READING TEXT:
The Córdoba Pride is a demonstration held annually in the city of Córdoba, Argentina, with the aim of making sexual and gender diversity visible and celebrated. The event takes place in the month of November since 2009 and gathers thousands of attendees each year, with the 2022 march gathering around 25,000 people.

Unlike in other countries, where pride marches are usually held in June to commemorate International LGBT Pride Day, the Córdoba Pride March is held in November, following the example of the Buenos Aires March, whose organizers chose the month of November in the 1990s to avoid people living with HIV suffering from the cold of June.

The march starts at the intersection of General Paz Avenue and La Tablada Street and goes along General Paz Avenue until it reaches the Patio Olmos shopping mall, then takes Hipólito Yrigoyen Avenue until it ends at the Paseo del Buen Pastor, where a stage is set up for artistic performances.

== History ==
The first conversations to organize a pride march in Córdoba began in 2008 and were led by activists like Martín Apaz. The first edition was held on November 14, 2009, and went from the Las Heras Park to the Intendencia Square, with around 1500 participants. The main demands of this edition were the legalization of same-sex marriage, the approval of a gender identity law and the repeal of the provincial Misdemeanor Code.

PROVIDED MATERIAL:
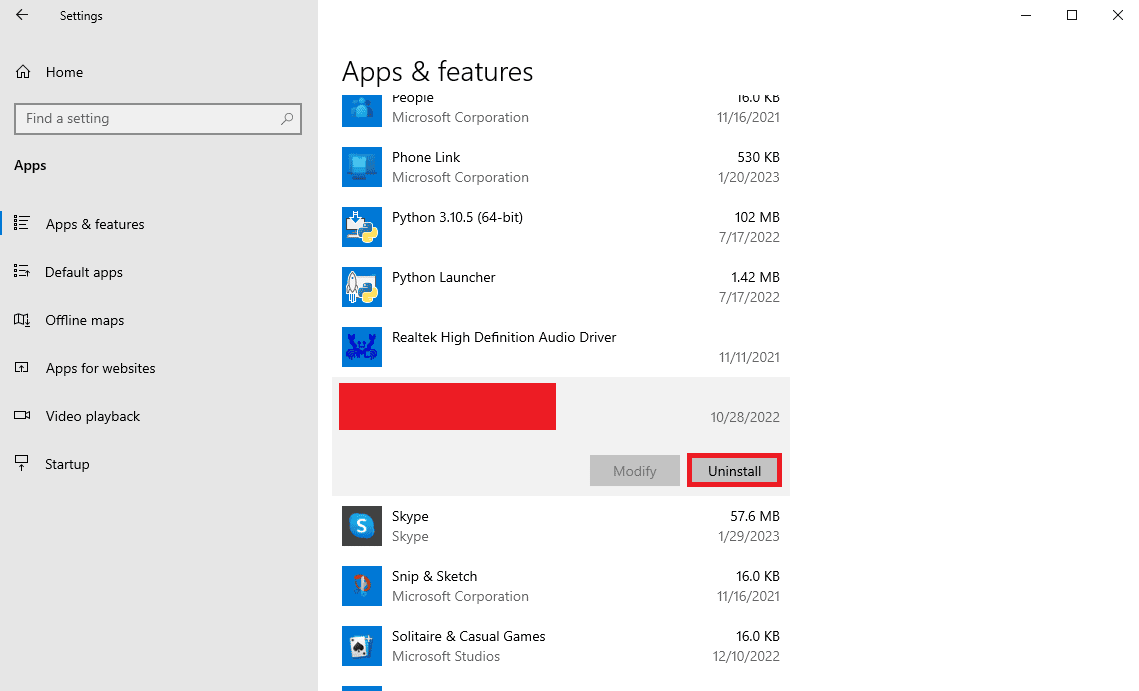Click the greyed Modify button
1139x691 pixels.
[634, 471]
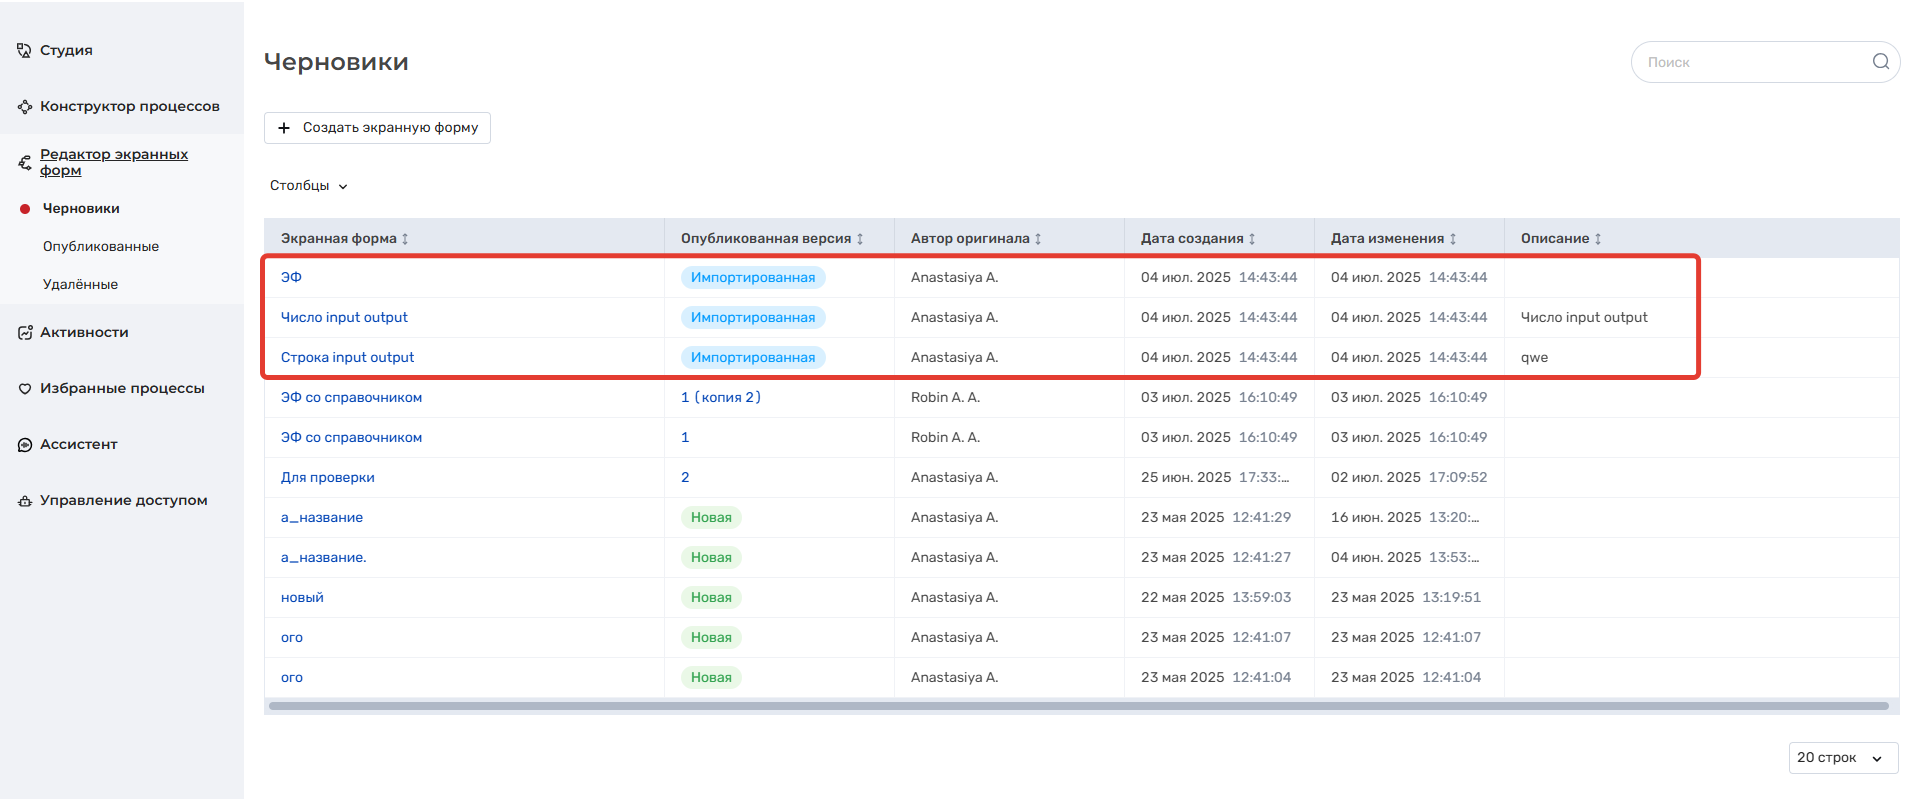Expand the Столбцы dropdown
1919x799 pixels.
tap(309, 186)
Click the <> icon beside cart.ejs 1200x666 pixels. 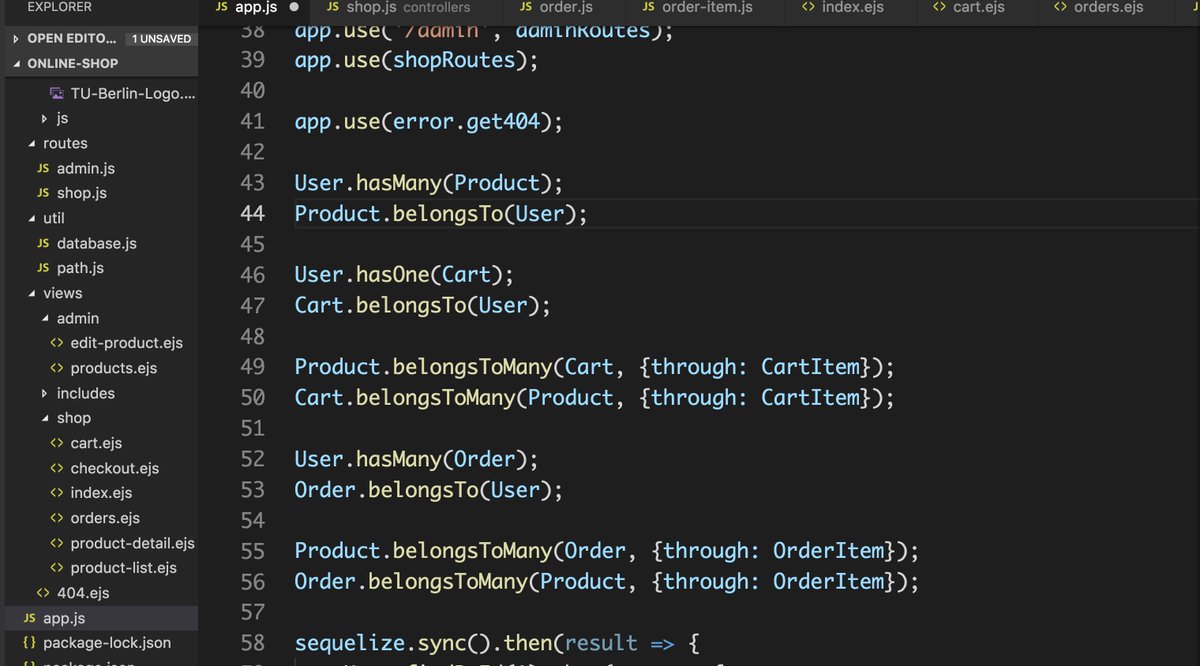point(57,443)
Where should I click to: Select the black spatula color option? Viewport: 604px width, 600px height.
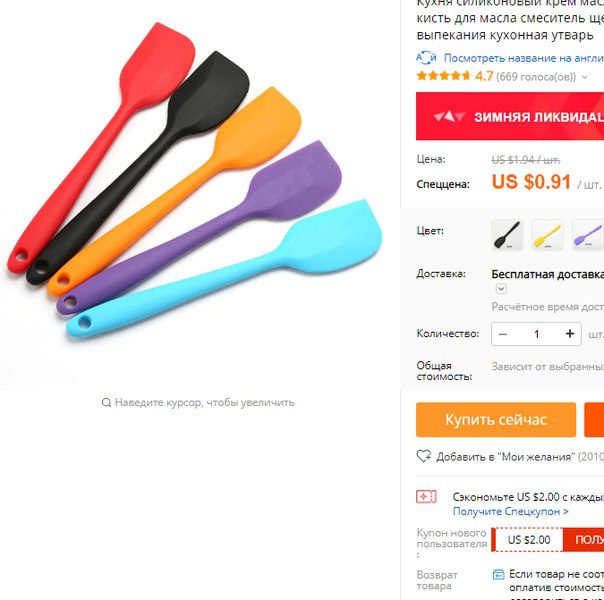[507, 235]
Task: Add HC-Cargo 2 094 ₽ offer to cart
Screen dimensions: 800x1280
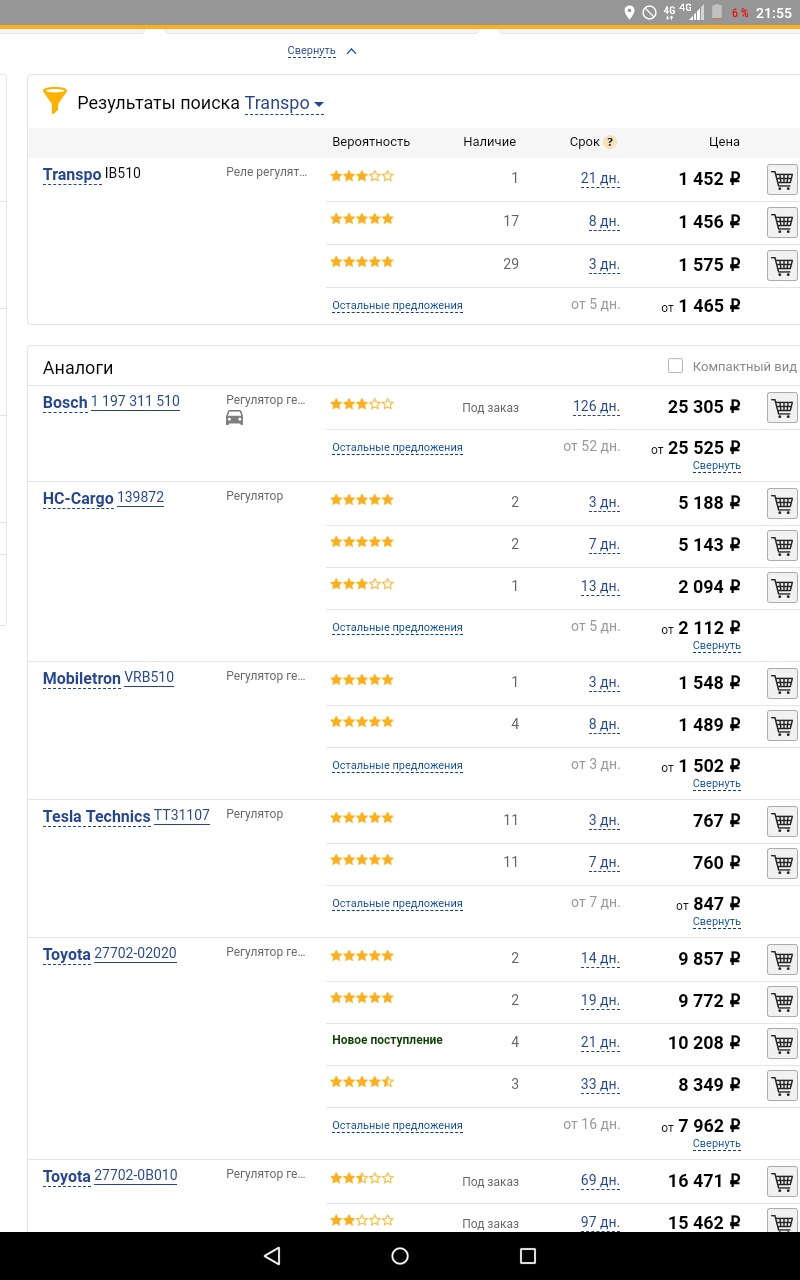Action: click(x=782, y=588)
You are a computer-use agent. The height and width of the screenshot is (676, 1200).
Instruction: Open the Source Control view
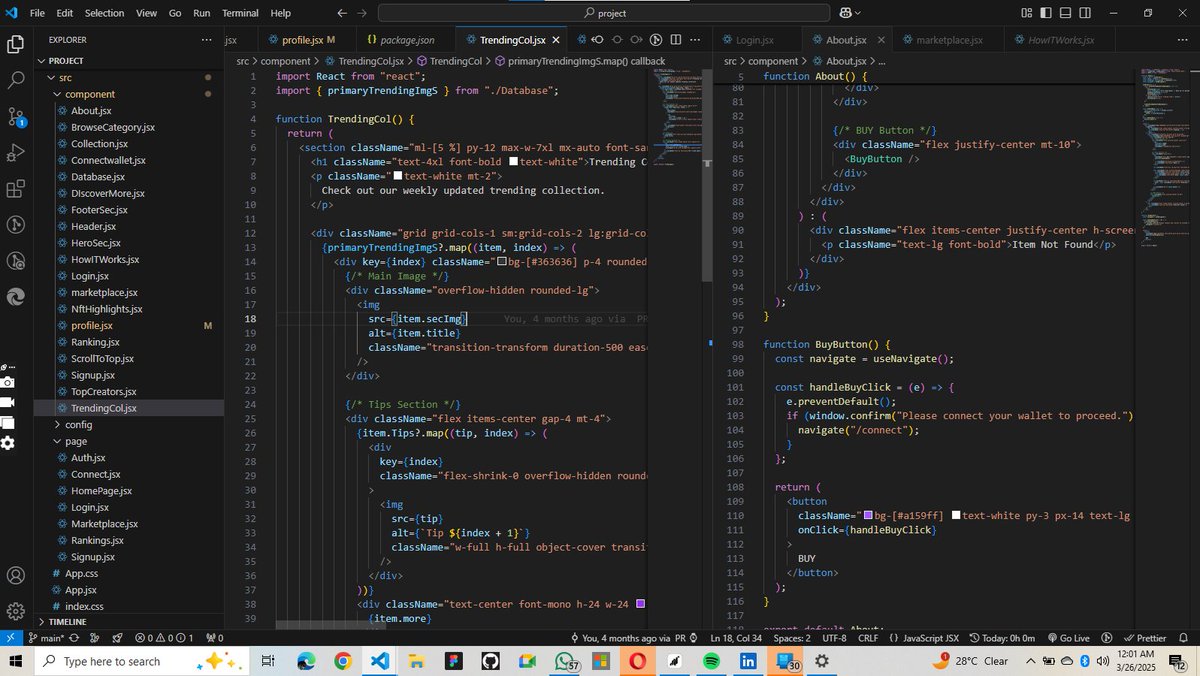[16, 117]
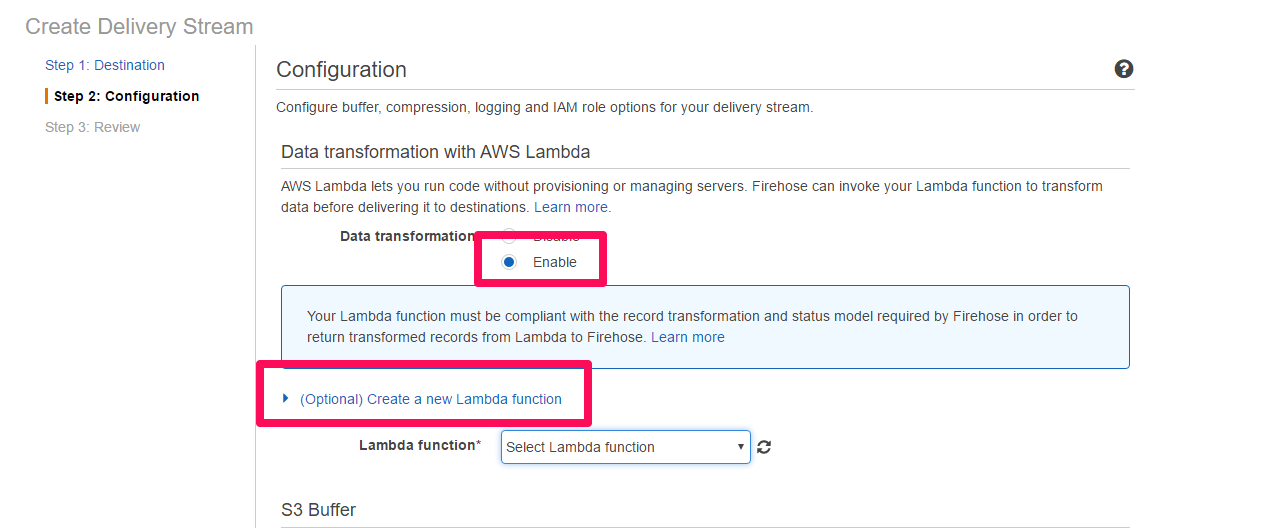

PROBLEMS TO WORK ON:
[1] According to the Córdoba Pride text, around how many people attended the 2022 march?
[2] Translate this sentence from the Córdoba Pride text into Spanish: "The first conversations to organize a pride march in Córdoba began in 2008 and were led by activists like Martín Apaz."
[3] Return, word for word, the part of the Córdoba Pride text from "Unlike in other" to "for artistic performances.".

ANSWERS BY ITEM NUMBER:
[1] Around 25,000 people.

[2] Las primeras conversaciones para organizar una marcha del orgullo en Córdoba comenzaron en 2008 y fueron lideradas por activistas como Martín Apaz.

[3]
Unlike in other countries, where pride marches are usually held in June to commemorate International LGBT Pride Day, the Córdoba Pride March is held in November, following the example of the Buenos Aires March, whose organizers chose the month of November in the 1990s to avoid people living with HIV suffering from the cold of June.

The march starts at the intersection of General Paz Avenue and La Tablada Street and goes along General Paz Avenue until it reaches the Patio Olmos shopping mall, then takes Hipólito Yrigoyen Avenue until it ends at the Paseo del Buen Pastor, where a stage is set up for artistic performances.